--- Work order ---
Hunt for the word "right" across the entries below, copying each line that holds it.
(Beginning of The input)
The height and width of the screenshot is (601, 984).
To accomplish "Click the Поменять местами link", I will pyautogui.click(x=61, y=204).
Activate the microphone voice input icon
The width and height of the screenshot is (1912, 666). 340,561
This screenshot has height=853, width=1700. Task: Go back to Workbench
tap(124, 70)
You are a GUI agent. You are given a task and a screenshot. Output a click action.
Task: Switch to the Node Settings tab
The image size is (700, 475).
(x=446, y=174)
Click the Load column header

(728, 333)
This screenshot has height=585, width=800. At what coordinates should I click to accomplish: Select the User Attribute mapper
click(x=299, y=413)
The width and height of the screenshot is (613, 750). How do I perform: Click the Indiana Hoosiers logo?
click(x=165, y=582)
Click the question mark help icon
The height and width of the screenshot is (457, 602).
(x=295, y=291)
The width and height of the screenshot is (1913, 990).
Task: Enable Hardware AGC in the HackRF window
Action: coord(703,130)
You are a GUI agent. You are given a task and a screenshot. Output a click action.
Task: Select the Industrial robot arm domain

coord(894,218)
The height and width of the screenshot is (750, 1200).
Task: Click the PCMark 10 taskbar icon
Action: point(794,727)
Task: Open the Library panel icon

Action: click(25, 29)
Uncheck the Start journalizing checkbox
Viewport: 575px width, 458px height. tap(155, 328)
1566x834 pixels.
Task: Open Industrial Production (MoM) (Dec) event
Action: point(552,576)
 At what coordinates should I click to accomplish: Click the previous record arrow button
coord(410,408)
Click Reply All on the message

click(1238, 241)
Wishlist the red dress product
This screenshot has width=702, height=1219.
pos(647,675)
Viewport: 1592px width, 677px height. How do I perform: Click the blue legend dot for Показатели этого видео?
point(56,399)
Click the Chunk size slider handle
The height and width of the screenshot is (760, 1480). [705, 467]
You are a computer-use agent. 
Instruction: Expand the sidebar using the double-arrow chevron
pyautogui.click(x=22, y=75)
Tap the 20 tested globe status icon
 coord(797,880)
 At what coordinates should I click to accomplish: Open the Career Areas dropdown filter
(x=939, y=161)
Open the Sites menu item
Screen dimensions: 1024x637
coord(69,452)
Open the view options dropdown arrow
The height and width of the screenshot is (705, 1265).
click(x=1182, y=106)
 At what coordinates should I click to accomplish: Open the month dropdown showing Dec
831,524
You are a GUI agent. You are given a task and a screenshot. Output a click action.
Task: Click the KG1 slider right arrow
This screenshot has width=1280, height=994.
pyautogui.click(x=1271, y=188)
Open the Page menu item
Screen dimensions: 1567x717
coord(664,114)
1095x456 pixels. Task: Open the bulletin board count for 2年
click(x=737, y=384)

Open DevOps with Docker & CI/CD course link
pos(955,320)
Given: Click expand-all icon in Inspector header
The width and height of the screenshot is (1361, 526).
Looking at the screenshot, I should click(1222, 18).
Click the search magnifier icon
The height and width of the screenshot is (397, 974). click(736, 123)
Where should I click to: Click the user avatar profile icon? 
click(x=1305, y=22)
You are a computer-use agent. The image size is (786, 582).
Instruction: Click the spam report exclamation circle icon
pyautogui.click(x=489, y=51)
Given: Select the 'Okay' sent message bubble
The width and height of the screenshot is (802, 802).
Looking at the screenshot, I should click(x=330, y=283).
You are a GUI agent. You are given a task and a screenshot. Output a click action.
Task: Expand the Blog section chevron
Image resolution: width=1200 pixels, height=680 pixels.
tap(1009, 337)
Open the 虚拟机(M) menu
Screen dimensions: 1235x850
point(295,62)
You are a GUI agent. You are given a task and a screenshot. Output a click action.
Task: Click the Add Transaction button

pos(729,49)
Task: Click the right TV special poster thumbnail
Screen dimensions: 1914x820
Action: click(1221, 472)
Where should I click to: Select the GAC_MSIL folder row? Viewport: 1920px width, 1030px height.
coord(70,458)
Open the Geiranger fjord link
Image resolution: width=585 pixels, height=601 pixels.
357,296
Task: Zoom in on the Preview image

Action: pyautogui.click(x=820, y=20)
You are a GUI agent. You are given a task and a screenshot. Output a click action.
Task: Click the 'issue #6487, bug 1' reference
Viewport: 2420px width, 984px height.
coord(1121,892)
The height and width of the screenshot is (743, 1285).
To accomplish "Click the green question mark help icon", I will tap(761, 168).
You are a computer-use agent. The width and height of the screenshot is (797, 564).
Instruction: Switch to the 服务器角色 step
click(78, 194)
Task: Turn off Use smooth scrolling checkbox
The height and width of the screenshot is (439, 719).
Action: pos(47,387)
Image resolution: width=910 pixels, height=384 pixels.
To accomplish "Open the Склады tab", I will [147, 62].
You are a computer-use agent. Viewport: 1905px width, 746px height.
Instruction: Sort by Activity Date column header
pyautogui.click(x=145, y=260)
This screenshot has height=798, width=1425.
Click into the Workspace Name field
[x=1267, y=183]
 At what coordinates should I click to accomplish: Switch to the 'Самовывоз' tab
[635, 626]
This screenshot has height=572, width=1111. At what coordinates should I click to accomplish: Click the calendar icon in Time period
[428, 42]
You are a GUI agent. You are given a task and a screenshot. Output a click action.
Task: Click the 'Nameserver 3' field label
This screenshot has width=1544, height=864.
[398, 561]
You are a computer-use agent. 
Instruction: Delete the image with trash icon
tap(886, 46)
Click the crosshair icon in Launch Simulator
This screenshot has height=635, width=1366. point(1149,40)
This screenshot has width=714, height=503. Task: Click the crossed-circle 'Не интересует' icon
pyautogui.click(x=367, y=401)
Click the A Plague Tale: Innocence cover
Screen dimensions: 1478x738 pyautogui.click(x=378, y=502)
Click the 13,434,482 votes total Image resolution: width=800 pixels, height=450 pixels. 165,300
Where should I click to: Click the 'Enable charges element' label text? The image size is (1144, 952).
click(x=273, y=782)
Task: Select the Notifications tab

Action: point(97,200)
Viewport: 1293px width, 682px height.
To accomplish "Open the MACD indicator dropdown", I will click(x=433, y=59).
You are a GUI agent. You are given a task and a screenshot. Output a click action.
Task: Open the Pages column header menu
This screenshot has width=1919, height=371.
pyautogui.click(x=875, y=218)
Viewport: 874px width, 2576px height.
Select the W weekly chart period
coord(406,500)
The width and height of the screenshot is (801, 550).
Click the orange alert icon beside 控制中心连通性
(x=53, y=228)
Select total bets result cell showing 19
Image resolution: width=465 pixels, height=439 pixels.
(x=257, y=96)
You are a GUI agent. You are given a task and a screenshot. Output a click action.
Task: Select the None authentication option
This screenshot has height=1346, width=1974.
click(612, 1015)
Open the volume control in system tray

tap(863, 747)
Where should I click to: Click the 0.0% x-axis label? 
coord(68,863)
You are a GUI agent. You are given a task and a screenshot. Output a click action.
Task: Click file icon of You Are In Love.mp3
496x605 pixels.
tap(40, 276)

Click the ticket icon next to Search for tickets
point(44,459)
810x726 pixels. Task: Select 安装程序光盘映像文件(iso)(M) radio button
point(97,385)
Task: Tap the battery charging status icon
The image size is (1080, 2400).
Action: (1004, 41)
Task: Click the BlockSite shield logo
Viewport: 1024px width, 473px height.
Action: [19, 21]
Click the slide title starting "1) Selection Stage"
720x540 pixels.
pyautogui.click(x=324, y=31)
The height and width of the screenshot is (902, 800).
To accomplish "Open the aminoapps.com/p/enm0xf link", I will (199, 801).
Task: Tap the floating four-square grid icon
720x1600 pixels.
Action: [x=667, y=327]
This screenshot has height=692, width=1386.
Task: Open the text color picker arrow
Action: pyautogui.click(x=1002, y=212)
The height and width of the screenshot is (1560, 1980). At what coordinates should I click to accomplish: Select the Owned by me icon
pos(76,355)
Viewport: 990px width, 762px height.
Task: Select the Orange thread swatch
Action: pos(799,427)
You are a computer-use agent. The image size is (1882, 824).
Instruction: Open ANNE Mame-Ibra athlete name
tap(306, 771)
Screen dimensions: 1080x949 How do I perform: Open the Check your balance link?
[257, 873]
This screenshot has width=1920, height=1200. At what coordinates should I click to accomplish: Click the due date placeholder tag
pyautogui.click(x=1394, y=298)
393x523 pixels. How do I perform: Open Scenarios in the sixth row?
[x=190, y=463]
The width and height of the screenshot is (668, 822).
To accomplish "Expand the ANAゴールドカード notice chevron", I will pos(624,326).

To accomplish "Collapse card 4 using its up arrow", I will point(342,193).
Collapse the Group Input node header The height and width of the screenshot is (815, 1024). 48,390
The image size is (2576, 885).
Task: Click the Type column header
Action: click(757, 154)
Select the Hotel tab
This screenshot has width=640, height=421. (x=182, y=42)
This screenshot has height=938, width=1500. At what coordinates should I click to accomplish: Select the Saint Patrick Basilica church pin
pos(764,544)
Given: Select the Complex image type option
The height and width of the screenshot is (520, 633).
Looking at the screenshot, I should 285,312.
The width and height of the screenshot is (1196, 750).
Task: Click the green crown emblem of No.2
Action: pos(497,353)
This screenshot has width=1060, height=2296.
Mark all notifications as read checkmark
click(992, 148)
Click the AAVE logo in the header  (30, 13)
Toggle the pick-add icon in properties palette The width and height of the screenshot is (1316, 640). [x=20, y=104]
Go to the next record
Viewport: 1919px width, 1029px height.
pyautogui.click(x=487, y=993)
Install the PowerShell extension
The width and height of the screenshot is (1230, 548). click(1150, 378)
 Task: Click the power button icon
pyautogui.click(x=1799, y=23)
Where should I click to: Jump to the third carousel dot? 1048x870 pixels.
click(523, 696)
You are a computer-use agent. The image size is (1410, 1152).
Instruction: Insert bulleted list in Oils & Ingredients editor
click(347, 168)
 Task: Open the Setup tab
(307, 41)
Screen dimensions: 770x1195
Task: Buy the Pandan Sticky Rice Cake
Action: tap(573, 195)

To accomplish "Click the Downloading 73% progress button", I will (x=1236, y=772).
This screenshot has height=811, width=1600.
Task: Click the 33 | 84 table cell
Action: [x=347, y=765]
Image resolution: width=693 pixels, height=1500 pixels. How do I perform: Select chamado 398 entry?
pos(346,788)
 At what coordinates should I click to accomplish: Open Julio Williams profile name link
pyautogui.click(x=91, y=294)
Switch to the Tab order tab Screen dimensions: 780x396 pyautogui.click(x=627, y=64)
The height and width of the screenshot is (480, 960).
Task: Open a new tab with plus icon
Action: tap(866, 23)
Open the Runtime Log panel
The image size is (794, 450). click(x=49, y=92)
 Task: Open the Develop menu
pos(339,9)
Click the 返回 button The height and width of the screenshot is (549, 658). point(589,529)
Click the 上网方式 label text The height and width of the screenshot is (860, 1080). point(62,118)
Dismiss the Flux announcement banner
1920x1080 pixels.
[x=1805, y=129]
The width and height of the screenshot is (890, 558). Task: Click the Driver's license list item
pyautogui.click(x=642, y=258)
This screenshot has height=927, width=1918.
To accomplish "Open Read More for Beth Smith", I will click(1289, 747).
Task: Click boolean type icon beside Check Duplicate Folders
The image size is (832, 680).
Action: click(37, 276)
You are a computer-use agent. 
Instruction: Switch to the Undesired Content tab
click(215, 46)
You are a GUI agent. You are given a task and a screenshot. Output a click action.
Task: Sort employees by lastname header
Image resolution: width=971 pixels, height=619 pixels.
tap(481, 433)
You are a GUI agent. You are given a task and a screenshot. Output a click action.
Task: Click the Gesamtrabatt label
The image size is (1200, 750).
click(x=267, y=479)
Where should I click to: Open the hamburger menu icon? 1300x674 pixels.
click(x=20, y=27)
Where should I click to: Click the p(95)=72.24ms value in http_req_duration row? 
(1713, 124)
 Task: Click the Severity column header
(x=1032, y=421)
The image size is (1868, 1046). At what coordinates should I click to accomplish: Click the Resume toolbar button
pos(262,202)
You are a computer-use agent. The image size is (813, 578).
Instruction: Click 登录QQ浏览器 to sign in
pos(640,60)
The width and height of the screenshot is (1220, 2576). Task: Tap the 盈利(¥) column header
(End of The input)
--- Answer ---
Task: Click the KG1 slider right arrow
Task: Click the right TV special poster thumbnail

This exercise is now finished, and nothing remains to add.